Toksyczne pożegnania z Bayernem. Jak legendy opuszczały Monachium w napiętej atmosferze
Wzruszający wpis w mediach społecznościowych, ostatni trening i koniec. Pożegnanie Roberta Lewandowskiego z Bayernem dalekie było od hucznych i niezapomnianych. Z drugiej strony, gwiazdy nie zawsze opuszczają Bayern w warunkach odzwierciedlających to, ile zrobili dla klubu.
Choć i Robert Lewandowski, i rządzący Bayernem zgodnie twierdzą, że we wspólnych relacjach nie ma już złej krwi, to sposób powiedzenia sobie “auf wiedersehen” znacznie odbiegał od standardów przyjaznych stosunków. Cicha do tej pory supergwiazda wykorzystująca wszystkie swoje wpływy, siłę przebicia, pozycję obrotnego menedżera, robiąca wszystko, aby wywołać jak najwięcej hałasu. W serii wywiadów “Lewy” przy niemal każdej okazji ganił klub za brak szacunku i lojalności, za wyraźną odmowę znalezienia “rozwiązania możliwego do zaakceptowania przez oba podmioty”. I te słowa odwołujące się do sumienia: coś wewnątrz mnie umarło i nie da się tego przeboleć.
Z drugiej strony mamy największy klub w Niemczech, hegemona w piłkarskim świecie, ludzi, którzy chcą rozwijać tę drużynę, więc naturalnie szukają następców dla swoich legend.

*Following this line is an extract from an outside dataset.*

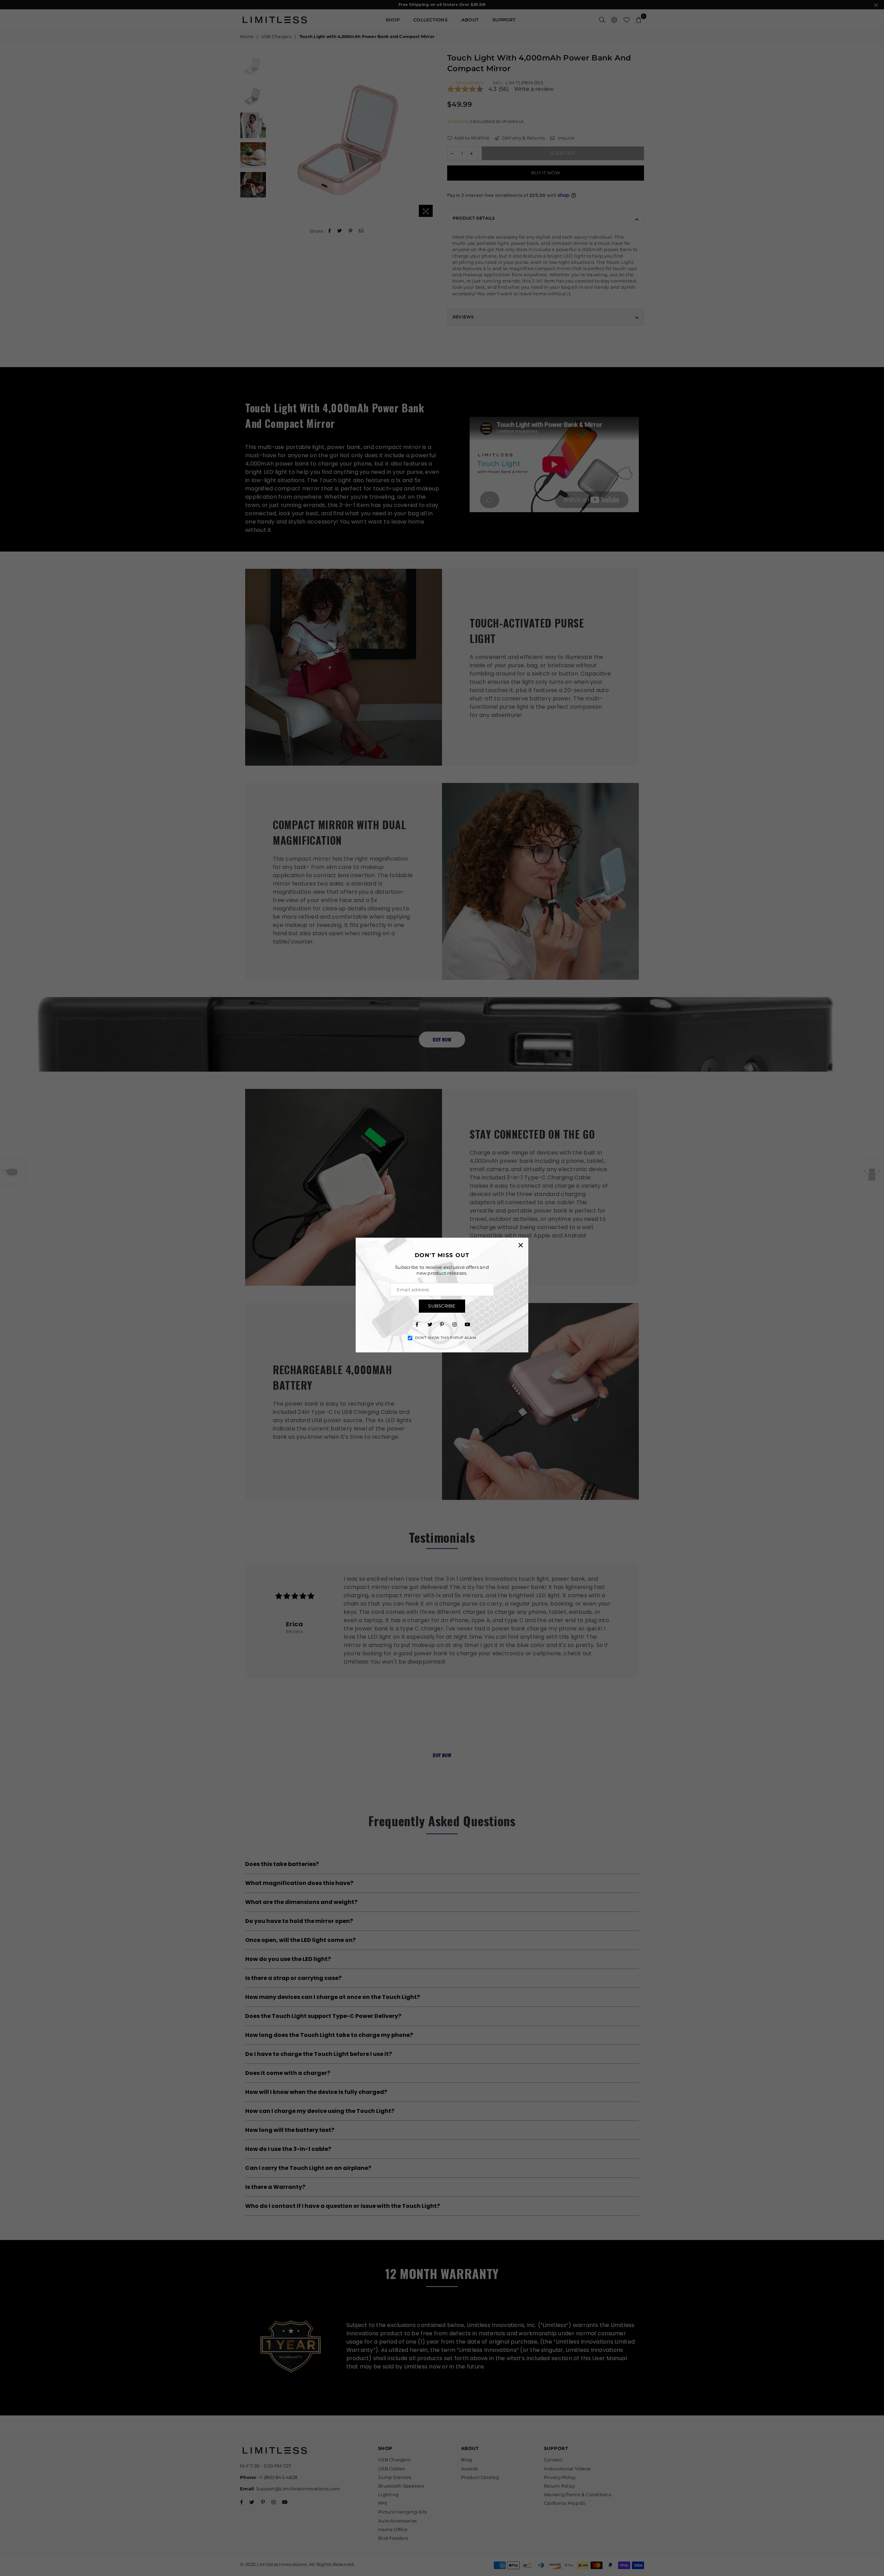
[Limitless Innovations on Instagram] (454, 1324)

Także dla Lewandowskiego. Na szali mieliśmy dwie równoważne racje. Jasnym stało się więc, że pożegnanie będzie chłodne, szorstkie i bez fajerwerków. Po ośmiu fantastycznych latach Lewandowski opuścił stolicę Bawarii na osobności, wyjeżdżając w środku lata, zamiast po ostatnim meczu sezonu przy akompaniamencie braw całej Allianz Areny. Na osłodę pozostały mu oklaski od kolegów z drużyny i “miśki” ze sztabem szkoleniowym. Skromnie jak na gościa, który przez prawie dekadę nosił Bayern na swoich barkach.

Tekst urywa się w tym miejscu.